What you should do
Leave every picture out and write out the records below exactly.

Provided entries
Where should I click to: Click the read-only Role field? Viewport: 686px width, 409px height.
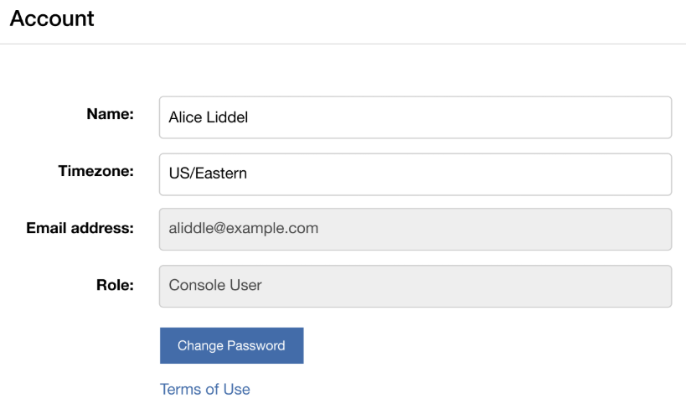(x=415, y=287)
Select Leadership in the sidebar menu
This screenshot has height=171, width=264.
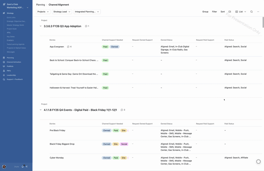coord(11,75)
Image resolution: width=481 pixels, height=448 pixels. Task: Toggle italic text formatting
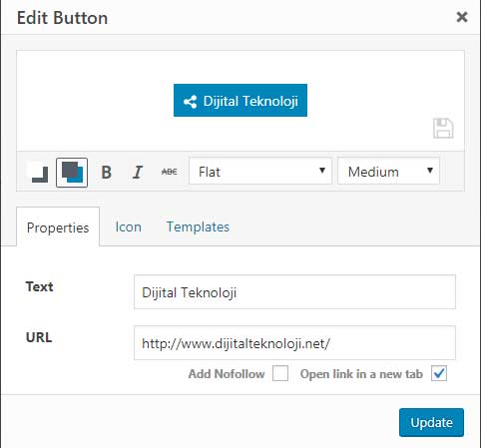click(138, 173)
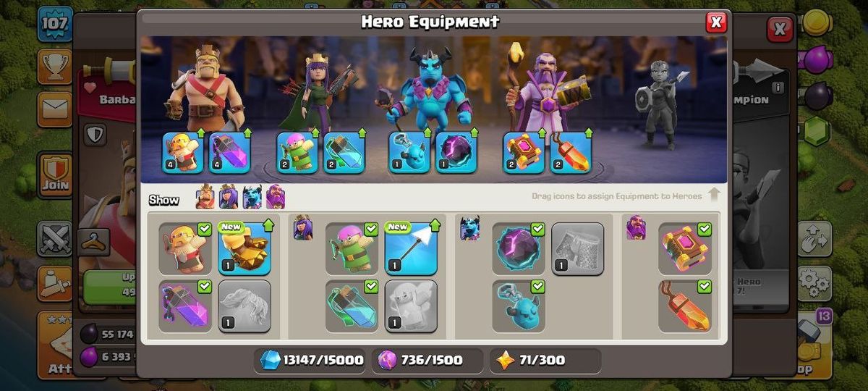868x391 pixels.
Task: Tap Archer Puppet equipped on Archer Queen
Action: 297,153
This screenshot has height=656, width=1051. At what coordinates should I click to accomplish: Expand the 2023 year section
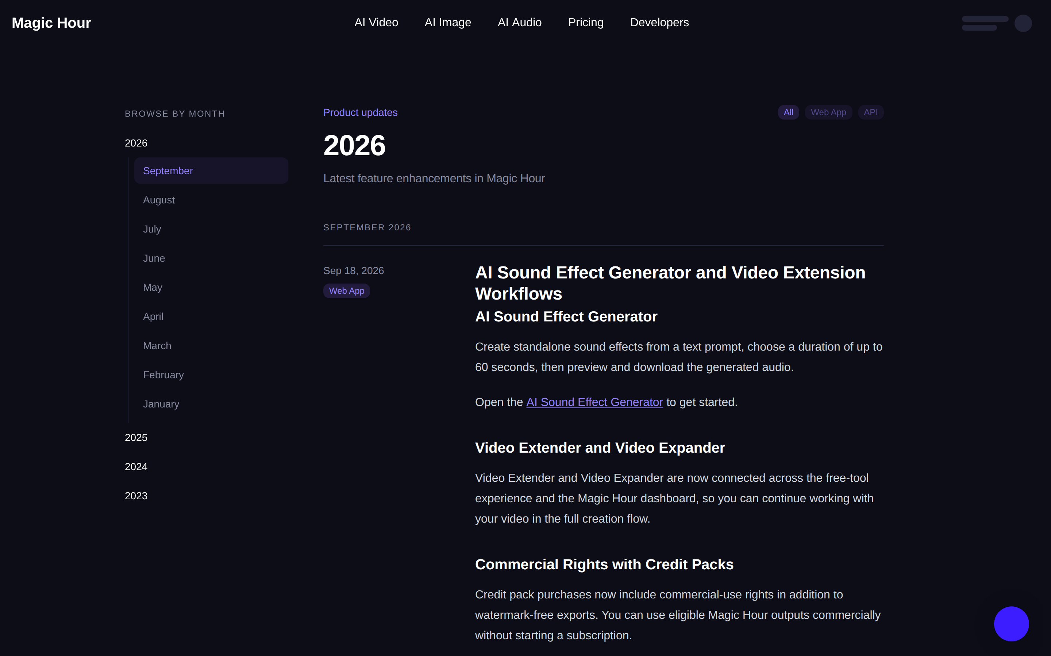coord(136,495)
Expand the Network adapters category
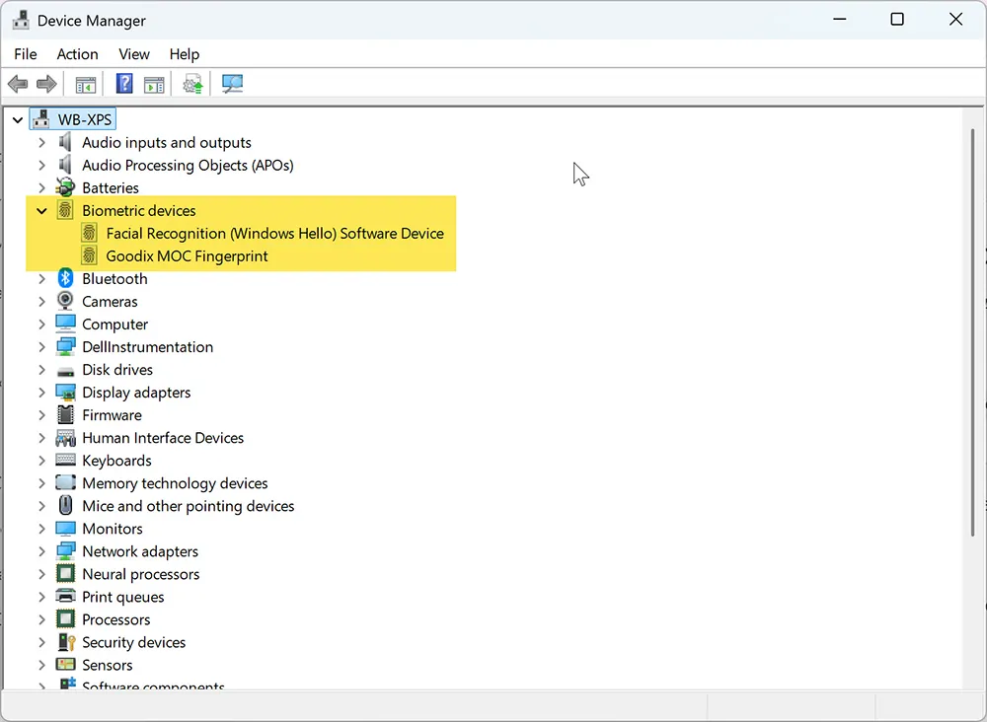This screenshot has height=722, width=987. [x=41, y=551]
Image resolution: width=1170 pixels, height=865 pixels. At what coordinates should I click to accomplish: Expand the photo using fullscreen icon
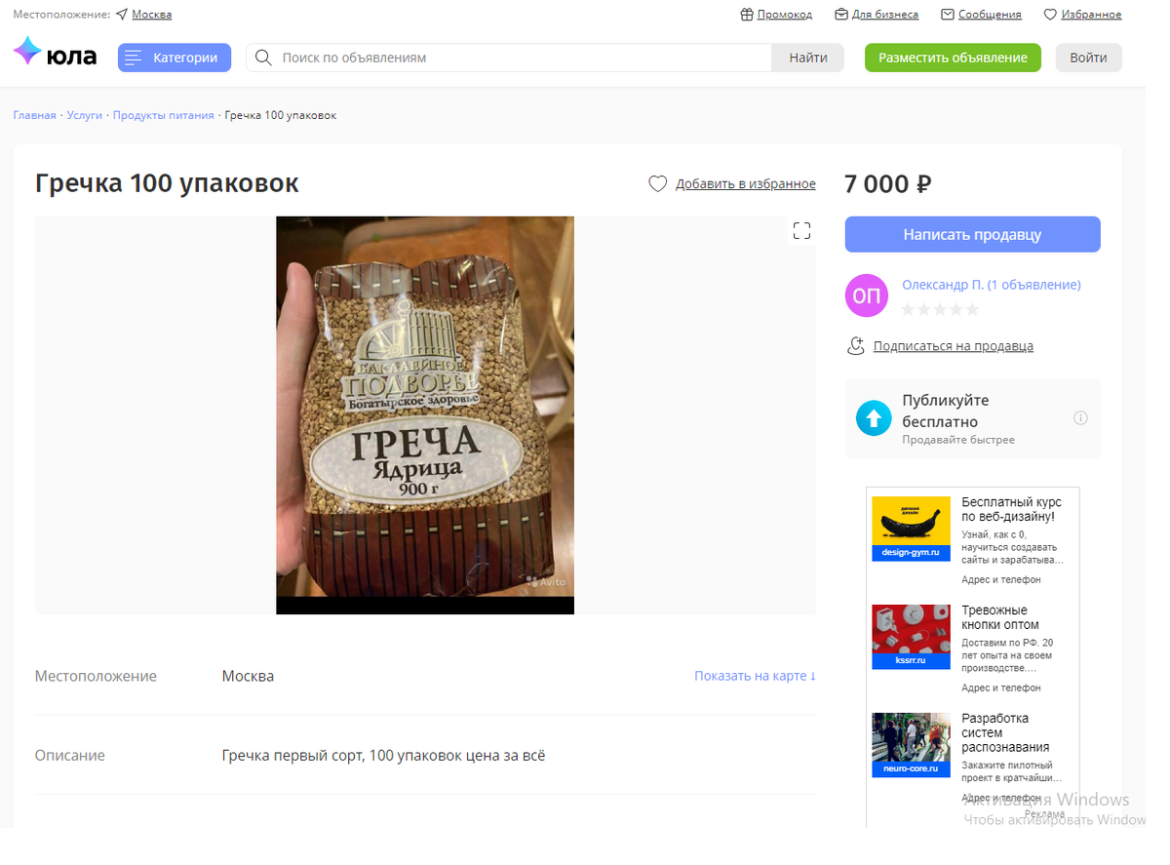tap(801, 231)
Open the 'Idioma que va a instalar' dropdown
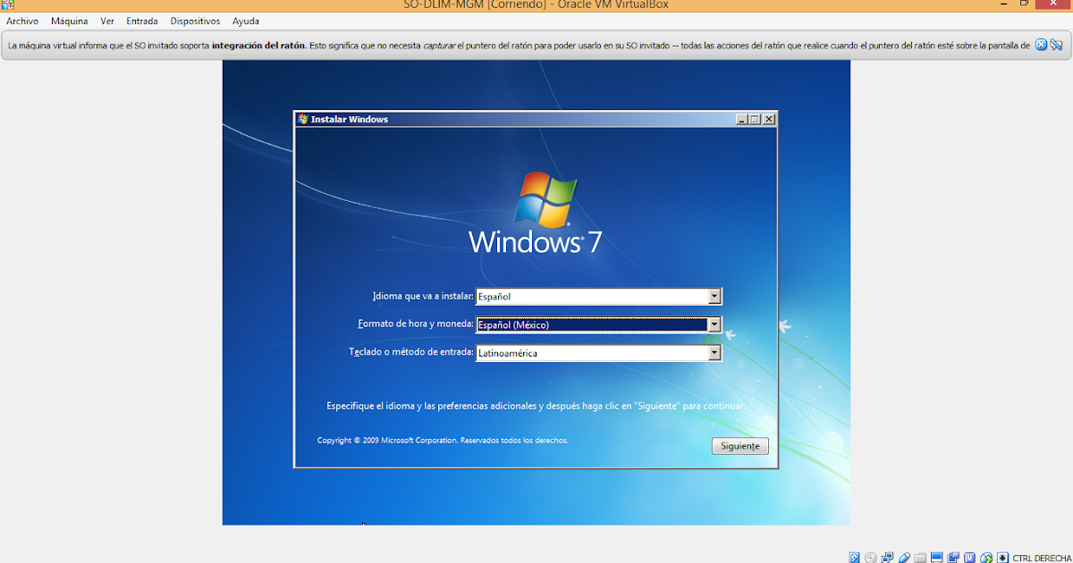 714,296
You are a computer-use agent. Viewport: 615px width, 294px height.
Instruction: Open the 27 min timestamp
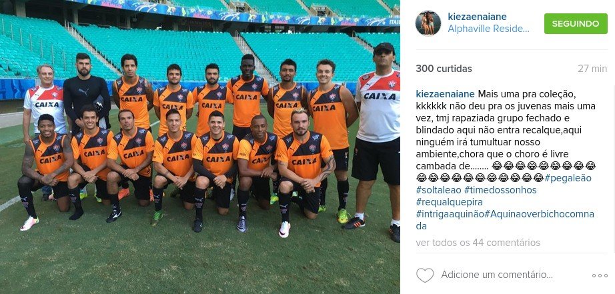tap(592, 69)
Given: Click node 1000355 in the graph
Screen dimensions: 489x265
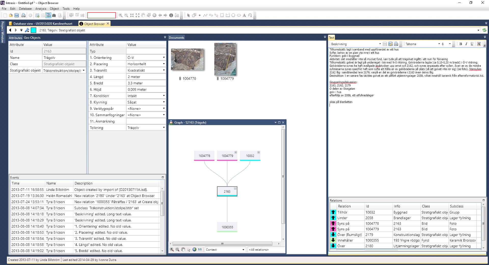Looking at the screenshot, I should pyautogui.click(x=227, y=227).

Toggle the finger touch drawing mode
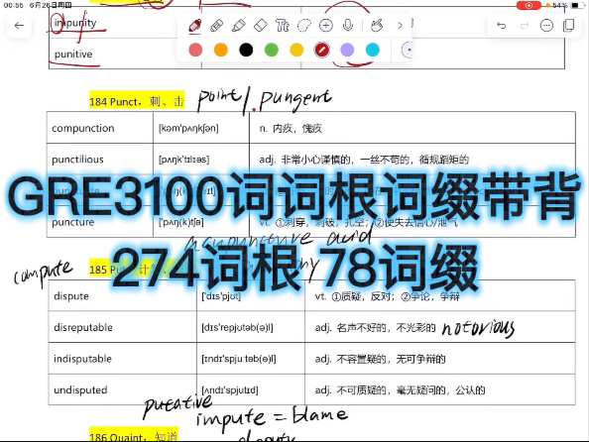(377, 26)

Output of the task
Where should I click to: Click the read-only Role field? Viewport: 686px width, 409px height.
(x=415, y=287)
Select Leadership in the sidebar menu
This screenshot has height=171, width=264.
coord(11,75)
Image resolution: width=481 pixels, height=448 pixels. Task: Toggle italic text formatting
click(138, 173)
868x391 pixels.
Task: Tap Archer Puppet equipped on Archer Queen
Action: 297,153
This screenshot has height=656, width=1051. At what coordinates should I click to accomplish: Expand the 2023 year section
coord(136,495)
Expand the Network adapters category
This screenshot has height=722, width=987. [x=41, y=551]
Image resolution: width=1170 pixels, height=865 pixels. At what coordinates should I click to accomplish: Expand the photo using fullscreen icon
tap(801, 231)
Open the 'Idioma que va a instalar' dropdown
 714,296
You are a computer-use agent. Viewport: 615px width, 294px height.
Instruction: Open the 27 min timestamp
tap(592, 69)
Given: Click node 1000355 in the graph
Screen dimensions: 489x265
Looking at the screenshot, I should pyautogui.click(x=227, y=227).

Toggle the finger touch drawing mode
(377, 26)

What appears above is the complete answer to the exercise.